[Screenshot grounding data]
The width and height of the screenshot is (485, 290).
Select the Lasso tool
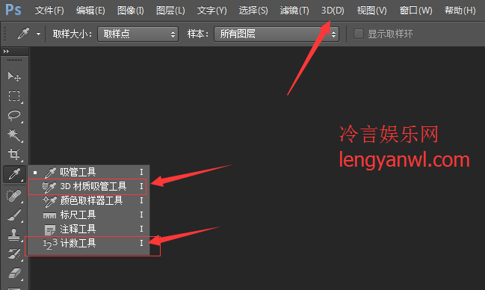pyautogui.click(x=14, y=116)
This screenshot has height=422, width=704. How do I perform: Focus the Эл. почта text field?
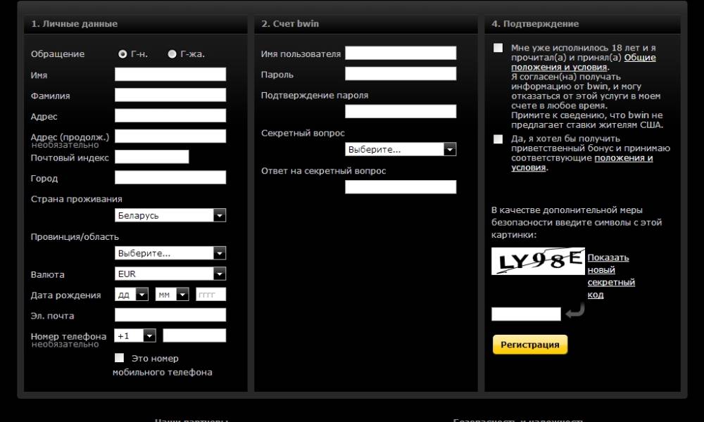tap(170, 315)
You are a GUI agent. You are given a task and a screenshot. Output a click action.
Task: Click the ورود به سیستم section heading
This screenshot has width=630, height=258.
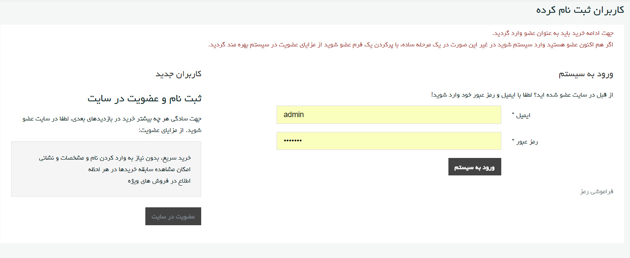(x=586, y=74)
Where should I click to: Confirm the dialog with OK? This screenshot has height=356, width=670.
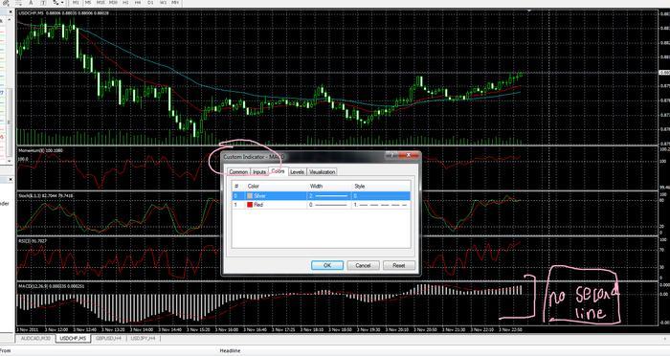click(x=327, y=265)
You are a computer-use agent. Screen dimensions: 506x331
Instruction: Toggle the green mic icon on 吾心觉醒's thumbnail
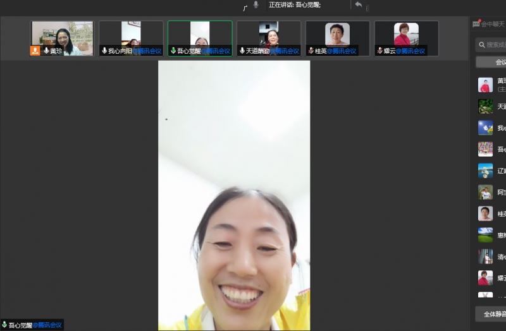tap(173, 51)
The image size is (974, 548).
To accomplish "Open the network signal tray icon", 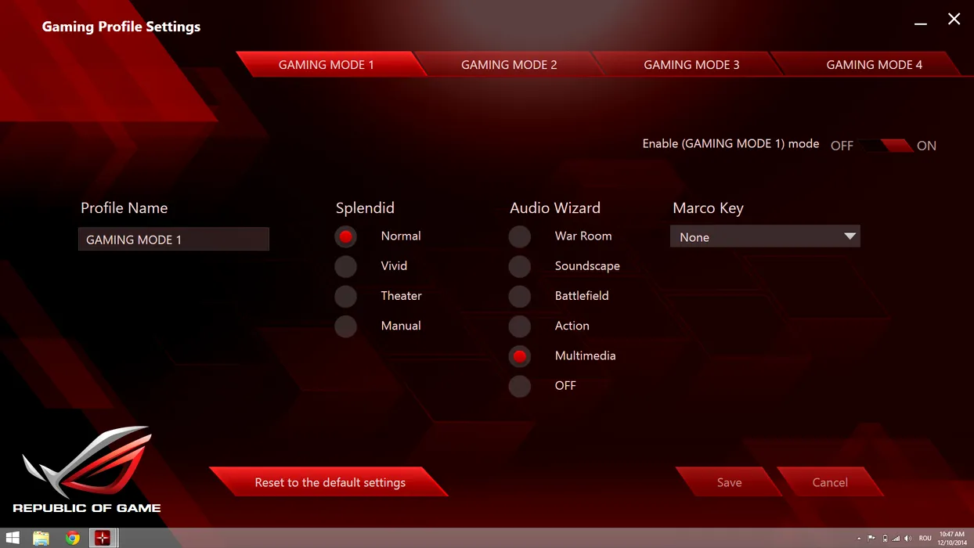I will click(896, 539).
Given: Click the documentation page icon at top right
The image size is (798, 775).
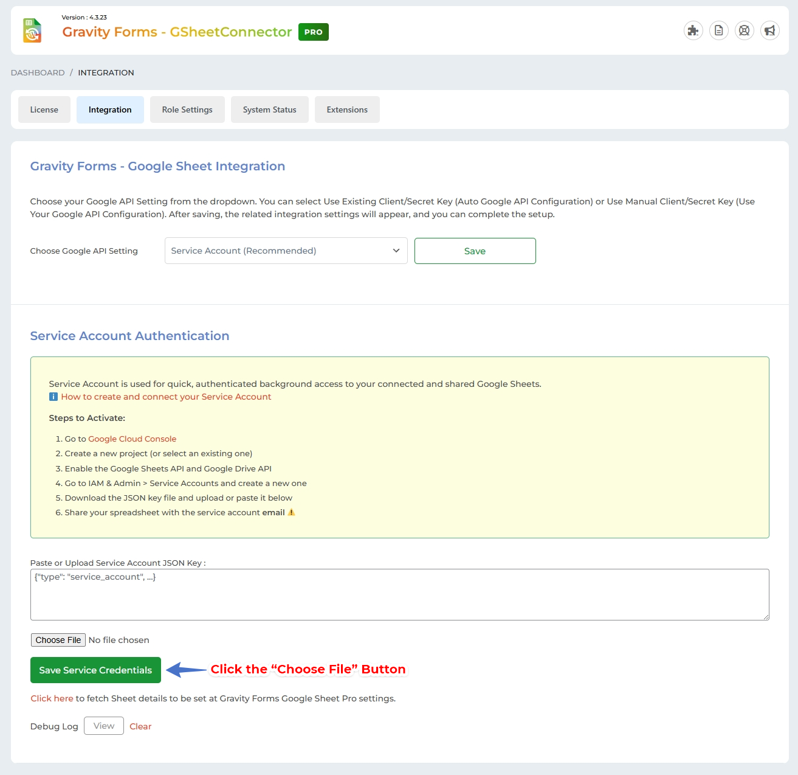Looking at the screenshot, I should point(718,30).
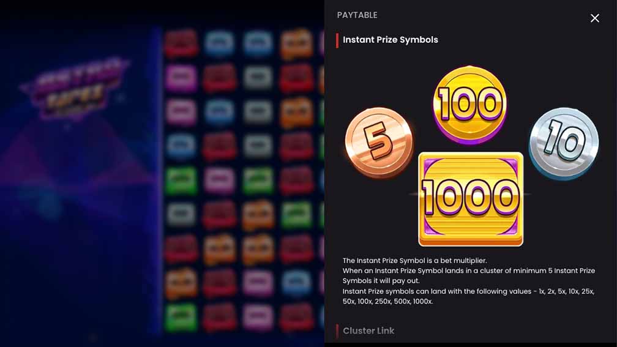Click the gold 100 coin symbol

click(x=470, y=105)
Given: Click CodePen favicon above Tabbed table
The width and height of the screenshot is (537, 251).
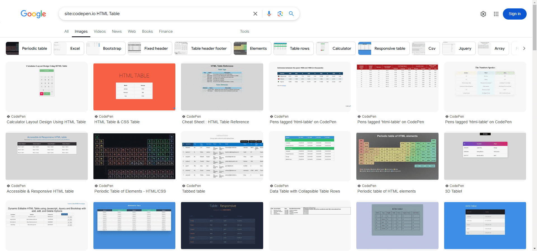Looking at the screenshot, I should click(x=184, y=186).
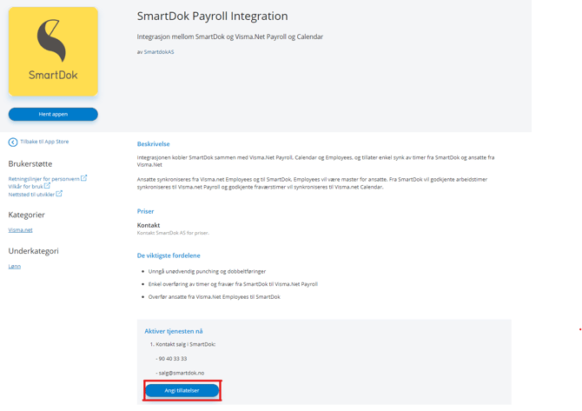Click the Priser section heading
This screenshot has width=582, height=411.
145,211
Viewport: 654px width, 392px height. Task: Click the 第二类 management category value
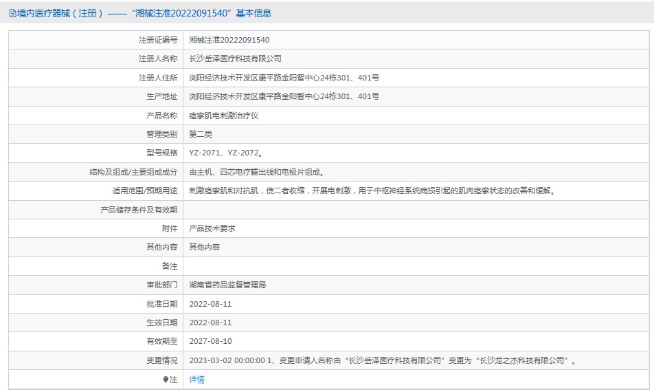click(x=201, y=134)
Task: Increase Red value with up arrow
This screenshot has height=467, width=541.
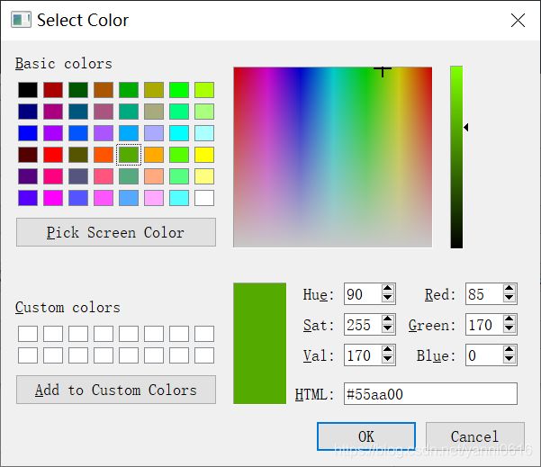Action: coord(509,289)
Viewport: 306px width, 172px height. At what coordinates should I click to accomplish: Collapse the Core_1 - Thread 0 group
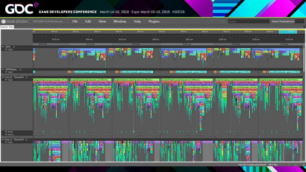click(x=3, y=139)

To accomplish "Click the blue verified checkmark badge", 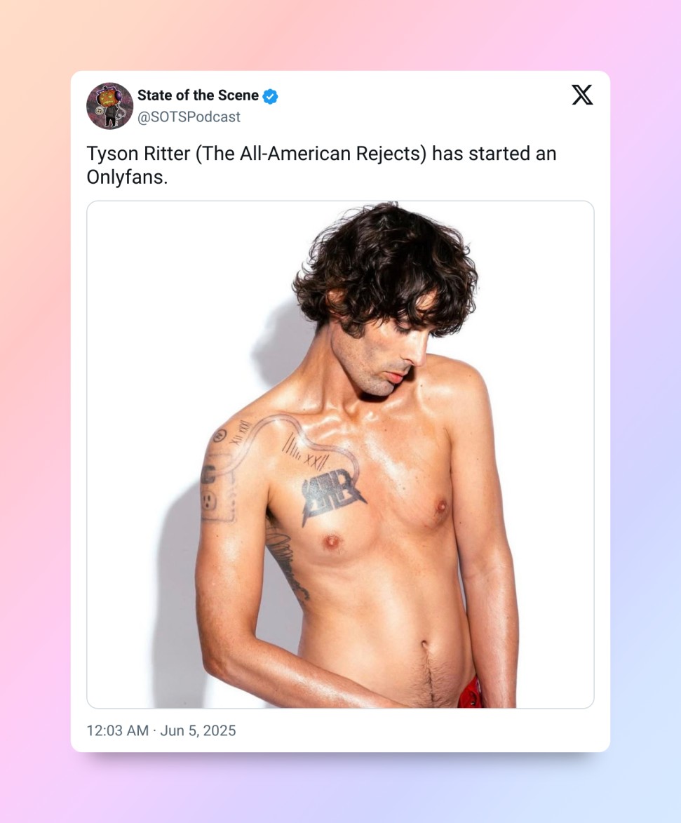I will pos(270,97).
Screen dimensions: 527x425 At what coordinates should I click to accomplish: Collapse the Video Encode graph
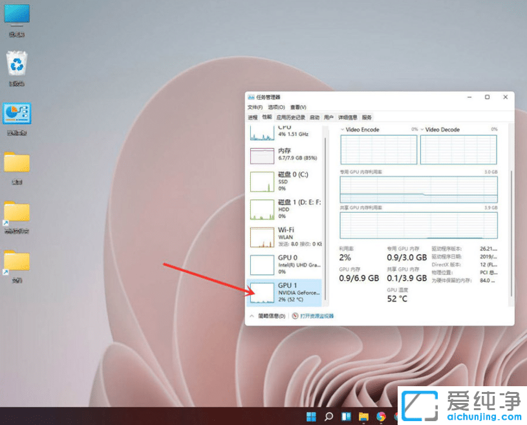click(342, 129)
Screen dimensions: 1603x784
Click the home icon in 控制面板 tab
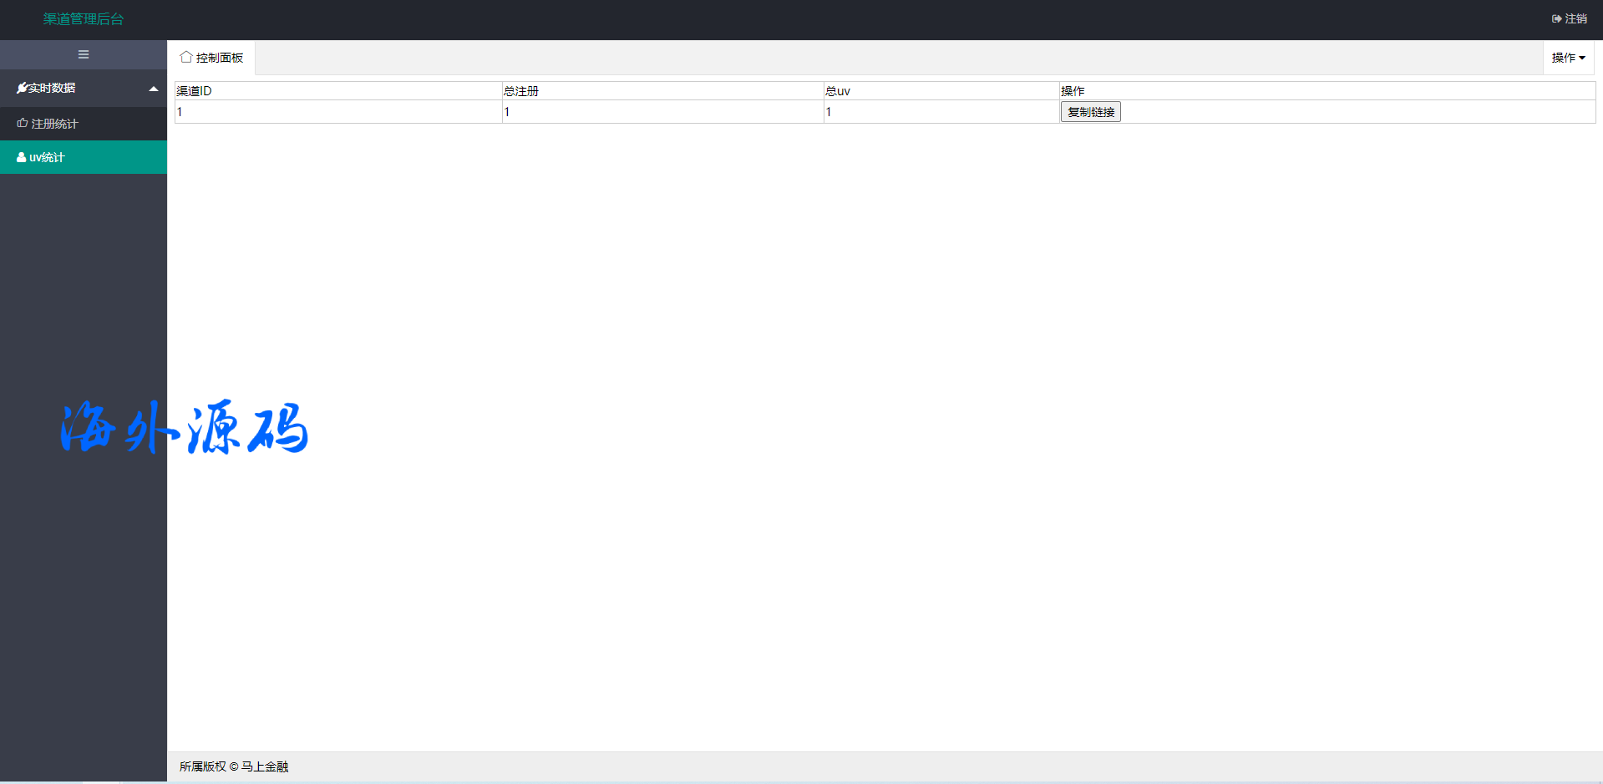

▸ ASSIGNED TASK:
Wherever the string "agent" appears in the data above, copy the line it sits in.

▸ YOUR RESPONSE:
You are a GUI agent. You are given a task and a screenshot. Output a click action.
You are a computer-use agent. Screen dimensions: 506x331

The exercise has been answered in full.